___ Study material ___

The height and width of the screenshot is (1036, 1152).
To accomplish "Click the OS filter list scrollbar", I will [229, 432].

___
___ Study material ___

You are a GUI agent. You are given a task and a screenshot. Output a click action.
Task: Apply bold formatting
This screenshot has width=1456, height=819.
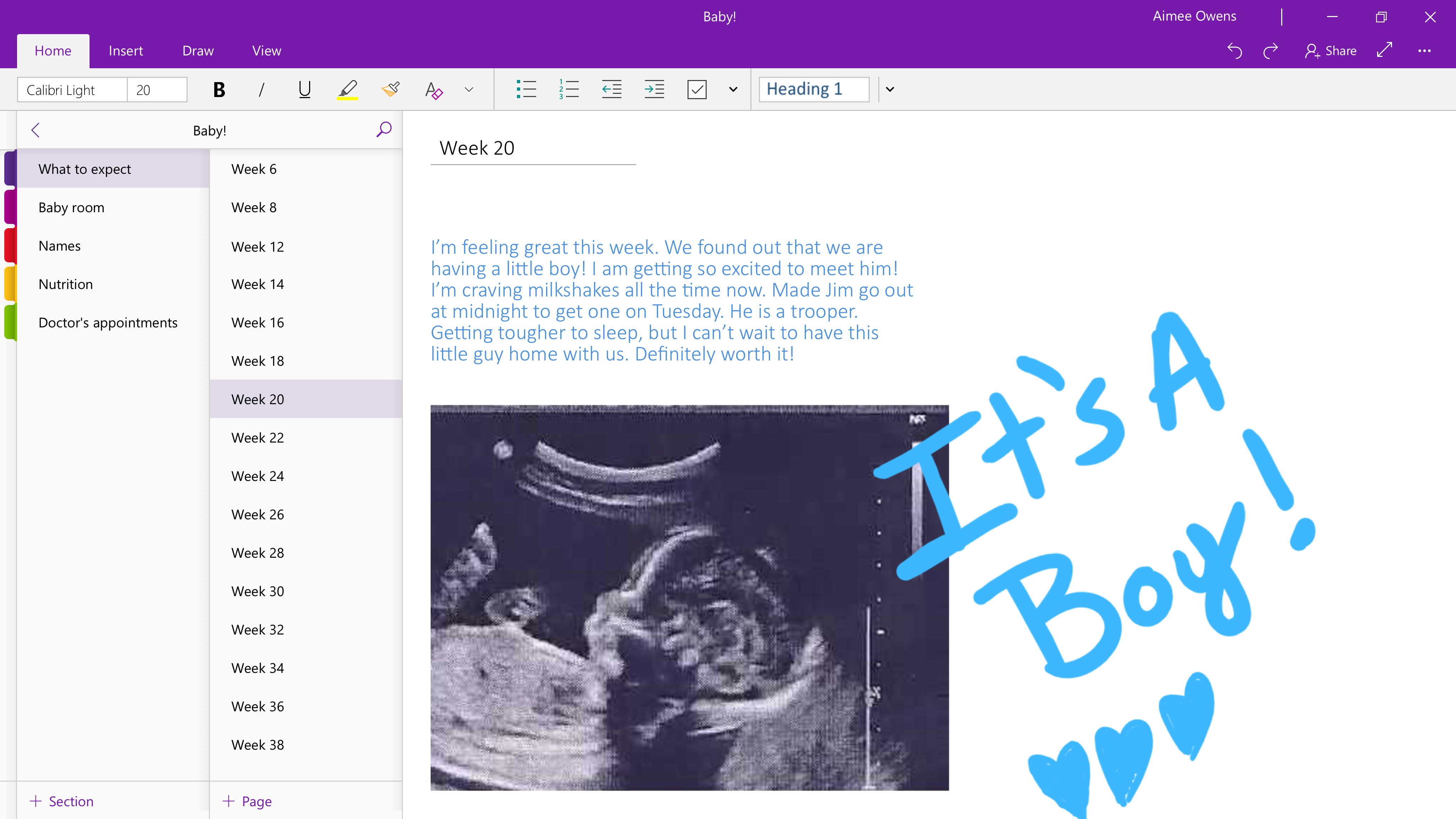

___
___ Study material ___

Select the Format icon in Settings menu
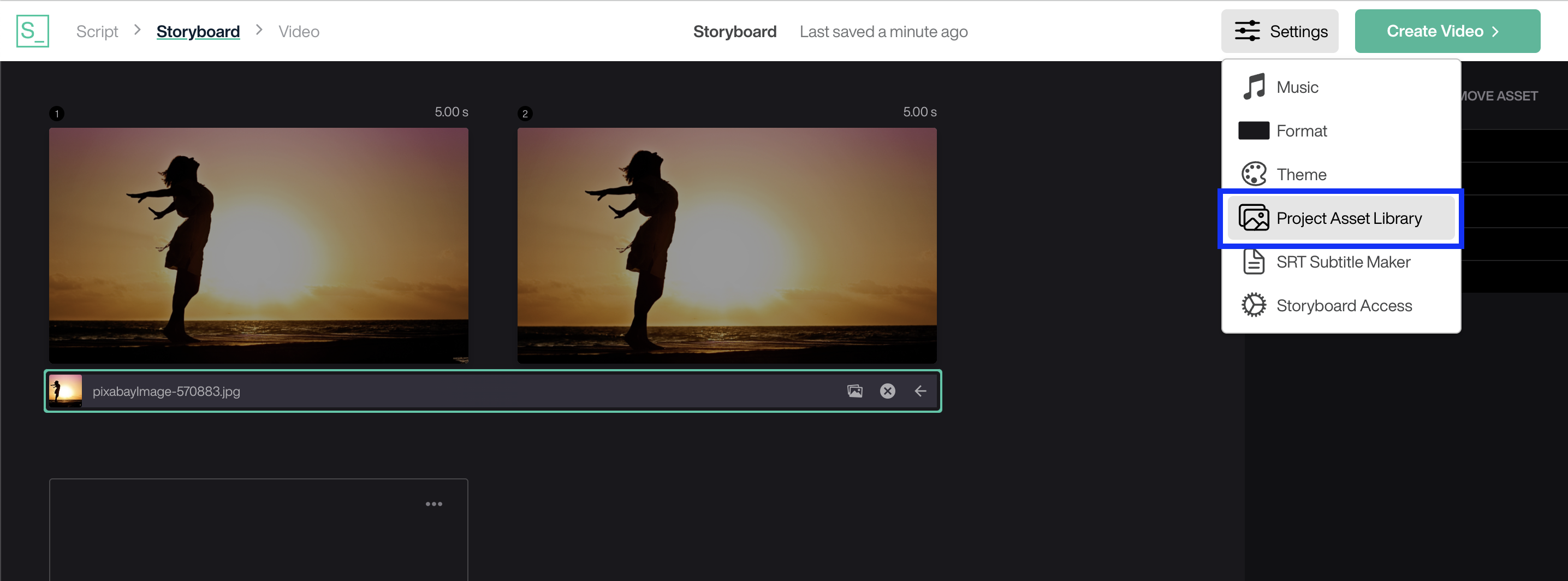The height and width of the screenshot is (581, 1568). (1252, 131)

___

* [Problem to work on]
Begin with the line above that has "Task: Apply bold formatting" and continue through the line that has "This screenshot has width=1456, height=819.", setting each one down exactly. Stop there.

* [Response for this exercise]
Task: Apply bold formatting
This screenshot has width=1456, height=819.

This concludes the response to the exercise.